As it is summer now, I decided to learn a new language and Python was my choice. Really, what I would like to learn is how to manipulate Arabic text using Python. Now, I have found many many resources on using Python, which are really great. However, when I apply what I learned on Arabic strings, I get numbers and letters combined together.

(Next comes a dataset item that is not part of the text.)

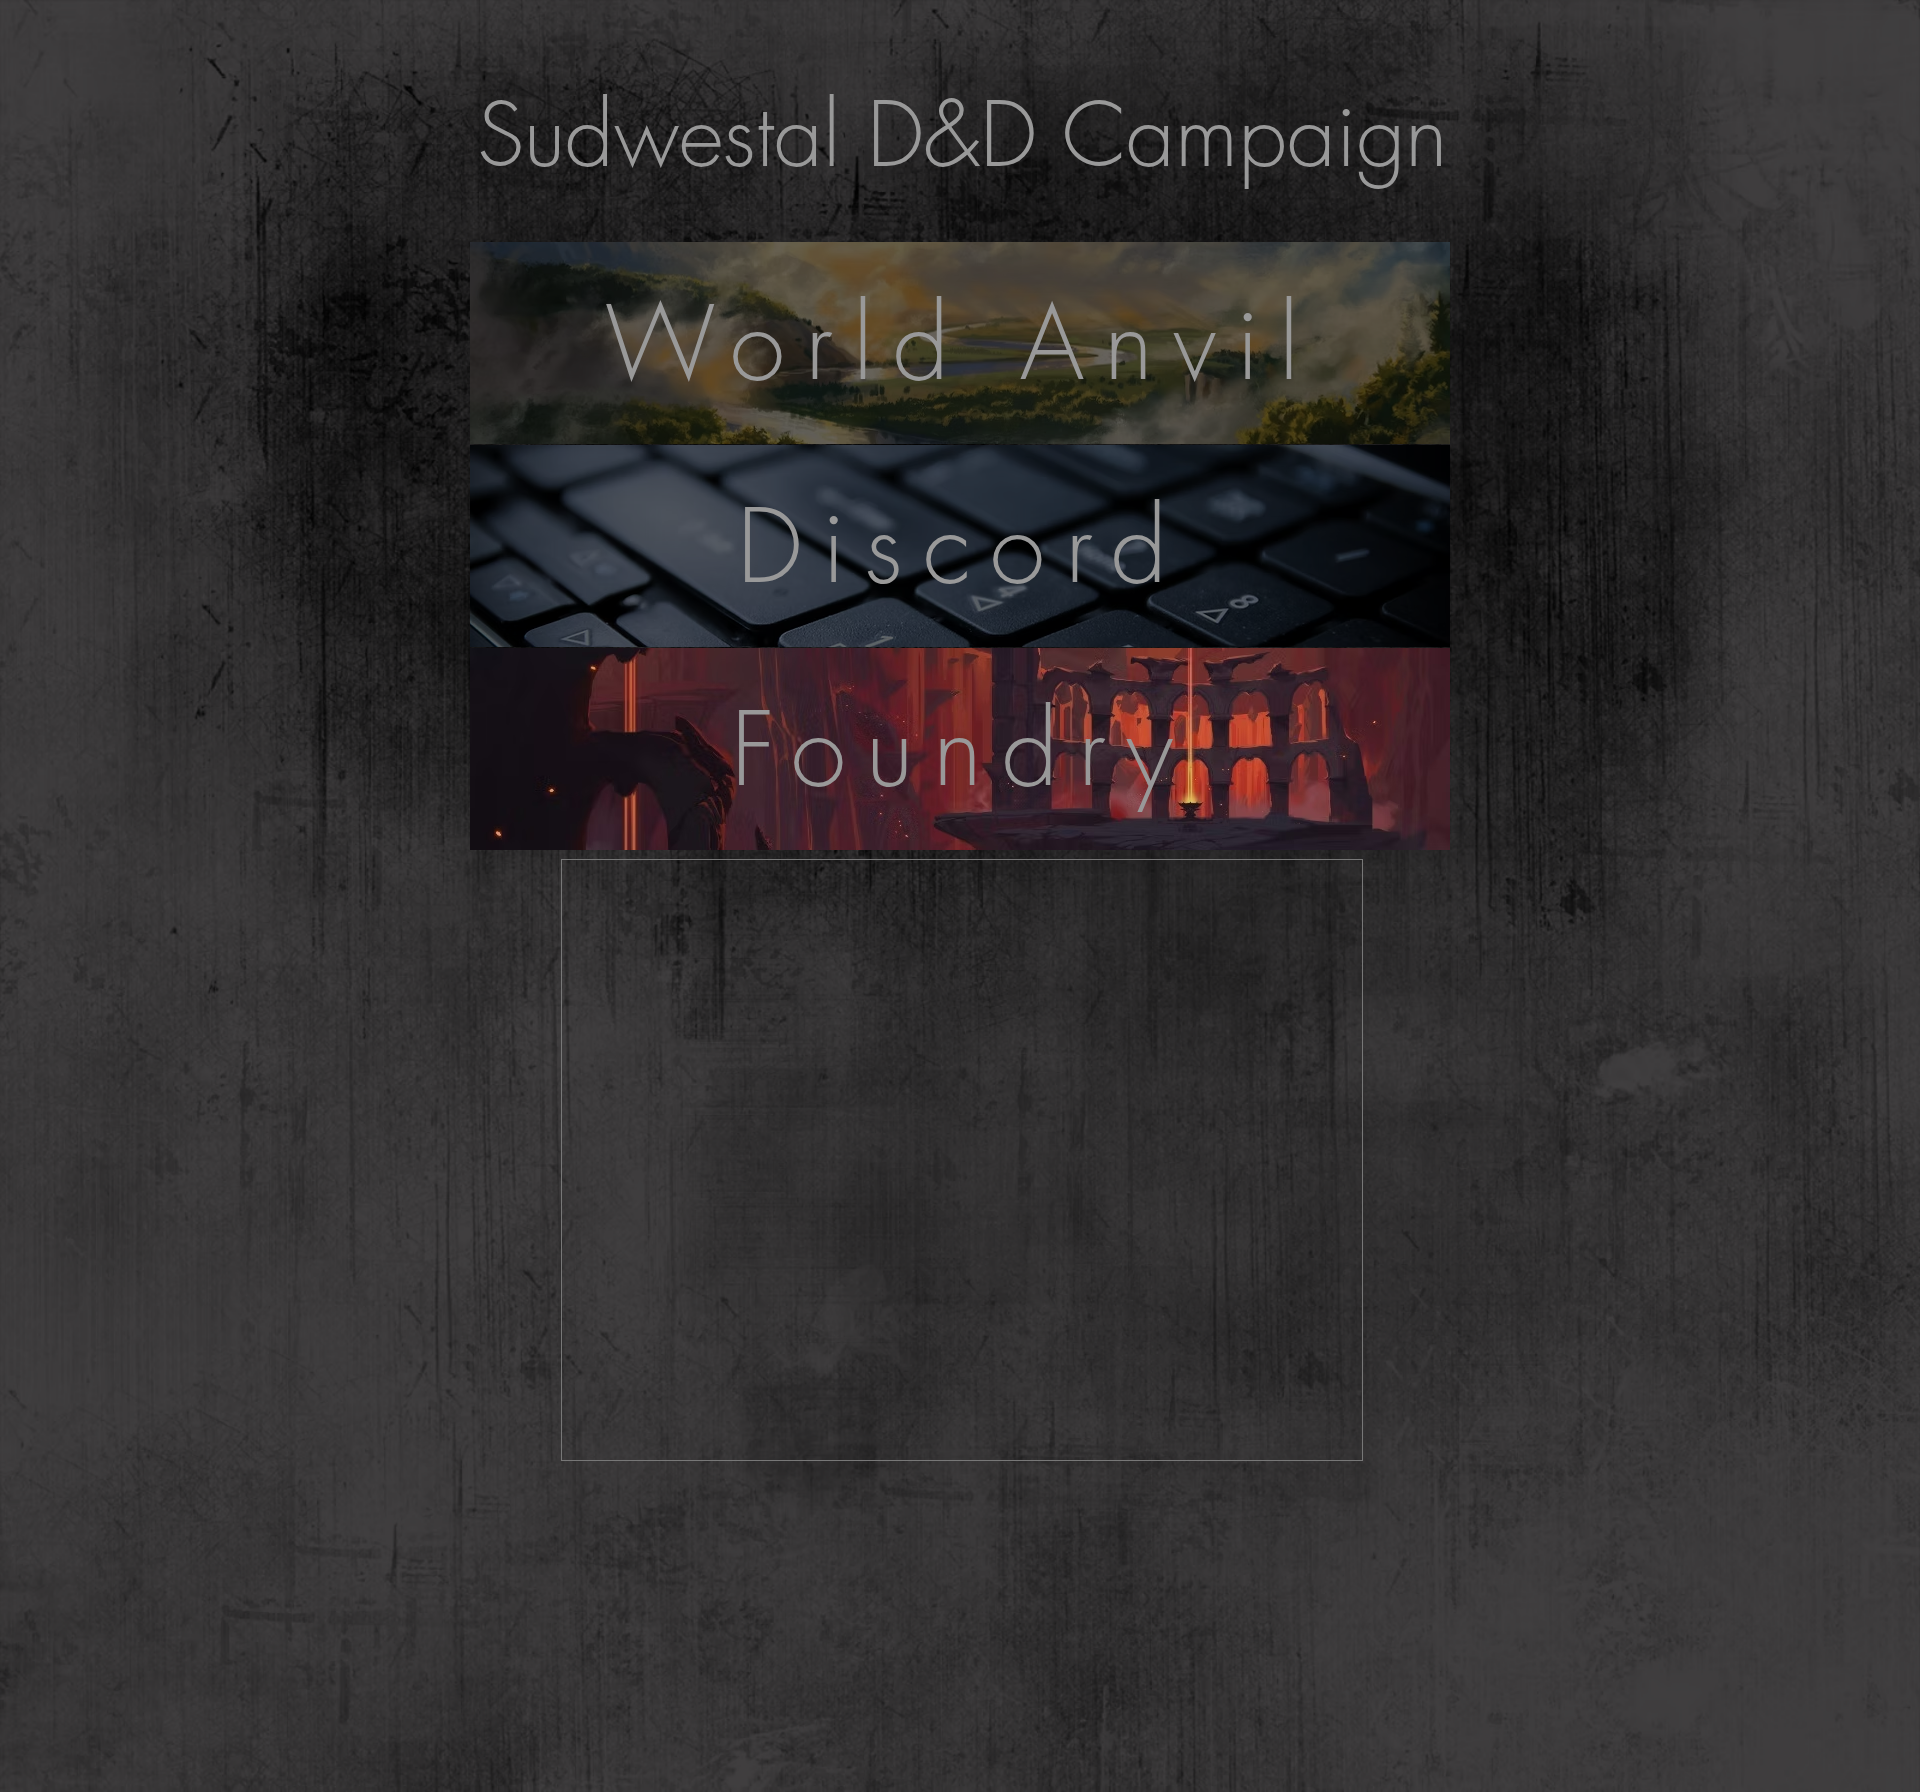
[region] (960, 770)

Take for example this for English:
>>> ebook = 'The American English Dictionary'
>>> ebook[2]
'e'
Now, for Arabic:
>>> abook = 'القاموس العربي'
>>> abook[2]
'\xde' #the correct output should be 'ق'
However, using print works fine, as in:
>>> print abook[2]
ق
What do I need to modify to get Python to always recognize Arabic letters?
解决方案
Use Unicode explicitly:
>>> s = u'القاموس العربي'
>>> s
u'\u0627\u0644\u0642\u0627\u0645\u0648\u0633 \u0627\u0644\u0639\u0631\u0628\u064a'
>>> print s
القاموس العربي
>>> print s[2]
ق
Or even character by character:
>>> for i, c in enumerate(s):
... print i,c
...
0 ا
1 ل
2 ق
3 ا
4 م
5 و
6 س
7
8 ا
9 ل
10 ع
11 ر
12 ب
13 ي
14
I recommend the Python Unicode page which is short, practical and useful.